Voltou a escrever o seu conto “Sim, sou Ela” e postou no site:
Sim, sou ela
por Musa
Já fui filha fiel da igreja,
de orações repetidas e dogmas fechados,
onde o corpo era campo proibido,
e o desejo, pecado silencioso.
Mas me despedi desses muros,
das palavras que aprisionavam minha alma,
e agora caminho nua — não só de pele,
mas de preconceitos, medos e culpas.
Mais perto de Deus que nunca,
não naquelas paredes frias,
mas dentro de mim,
no calor que me habita,
na liberdade de me aceitar inteira.
Eu sou mulher feita de carne e espírito,
de verdades que ardem e me iluminam,
de uma fé que não exige sacrifícios,
mas celebra o prazer de existir.
Meus pés tocam o chão com vontade,
meu corpo se move em hinos silenciosos,
e meus olhos verdes refletem a luz
de quem se descobriu amada —
por si mesma,
e por um Deus que me criou livre.
Não escondo mais o fogo.
Não recuo do desejo.
Sou Musa —
aquela que dança com sua própria sombra,
que canta seu próprio canto,
que ama sem medo.
E se o mundo quer julgar,
eu já renasci tantas vezes que aprendi:
a verdadeira fé é essa —
de ser, simplesmente, quem se é
Às vezes eu passo pela casa devagar, só para ver se ele me olha.
Não faço barulho. Nem cena.
Deslizo.
Meus pés tocam o chão com a delicadeza de uma dúvida.
Às vezes, cruzo as pernas no sofá sem querer,
e percebo que ele para de ler.
Ou finge que continua.
Uso o meu perfume favorito, aquele que não diz "sou sua" —
mas diz "sou".
Já fui discreta demais.
Comportada demais.
Presente demais para os outros, e ausente de mim.
Mas hoje... hoje eu me observo no espelho com fome.
Fome de toque, de palavra, de olhar demorado.

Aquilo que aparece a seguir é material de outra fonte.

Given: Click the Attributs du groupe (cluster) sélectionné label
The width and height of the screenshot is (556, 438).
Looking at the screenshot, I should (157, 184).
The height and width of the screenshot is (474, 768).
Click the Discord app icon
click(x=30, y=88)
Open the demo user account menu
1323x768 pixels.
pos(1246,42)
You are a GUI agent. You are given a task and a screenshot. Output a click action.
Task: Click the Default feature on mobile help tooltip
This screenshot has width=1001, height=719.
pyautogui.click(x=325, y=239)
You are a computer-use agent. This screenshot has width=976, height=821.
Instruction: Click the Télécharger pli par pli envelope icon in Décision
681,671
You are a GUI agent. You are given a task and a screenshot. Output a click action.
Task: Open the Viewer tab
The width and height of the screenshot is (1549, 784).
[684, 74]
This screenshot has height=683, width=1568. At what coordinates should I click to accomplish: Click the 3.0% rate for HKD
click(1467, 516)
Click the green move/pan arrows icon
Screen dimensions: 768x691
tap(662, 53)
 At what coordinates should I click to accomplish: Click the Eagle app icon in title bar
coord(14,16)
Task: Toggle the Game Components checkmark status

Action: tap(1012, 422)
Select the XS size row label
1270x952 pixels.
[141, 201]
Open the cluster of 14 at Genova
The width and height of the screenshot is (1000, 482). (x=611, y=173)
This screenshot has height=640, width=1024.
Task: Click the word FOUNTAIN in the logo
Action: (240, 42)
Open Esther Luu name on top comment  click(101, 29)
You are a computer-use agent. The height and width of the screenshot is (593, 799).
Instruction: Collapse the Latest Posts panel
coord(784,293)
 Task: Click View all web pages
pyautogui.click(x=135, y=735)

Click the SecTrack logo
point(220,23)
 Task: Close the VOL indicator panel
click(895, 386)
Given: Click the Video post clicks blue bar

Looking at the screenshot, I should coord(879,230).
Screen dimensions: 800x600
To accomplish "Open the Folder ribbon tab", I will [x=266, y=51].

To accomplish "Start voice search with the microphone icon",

Fome do que eu sei causar.
Sou mulher de pele quente.
De quadril que dança mesmo parada.
De lábios que guardam promessas,
mesmo quando dizem só “boa noite”.
Não escrevo para ser lida com pressa.
Escrevo como me visto quando estou sozinha:
pensando em como seria se alguém estivesse olhando.
Não me explico.
Não me justifico.
Não me diminuo para caber na ideia de ninguém.
Eu sou Musa.
Não porque me deram esse nome.
Mas porque aceitei que sou.
Não preciso da juventude.
Ela precisa de mim.
Porque há algo em mim que o tempo não toca —
e é isso que o desejo reconhece.
Não sou sombra de mulher.
Sou chama.
Sou calor que sabe esperar.
Sou corpo que sabe se dar.
E se ele ainda me deseja, é porque meu silêncio o provoca mais que mil palavras.
E se ele me escreve, é porque, por trás da página,
sabe que quem dita a história agora…
sou eu.”
FIM
Nota do autor: Esta série sobre Vera nasceu como uma homenagem a todos que fazem deste espaço um lugar de encontros pela palavra:
A cada autor que se expõe;
A cada leitor que prestigia, que apoia e se deixa levar pelos contos;
À generosidade de cada comentário que transforma solidão em companhia.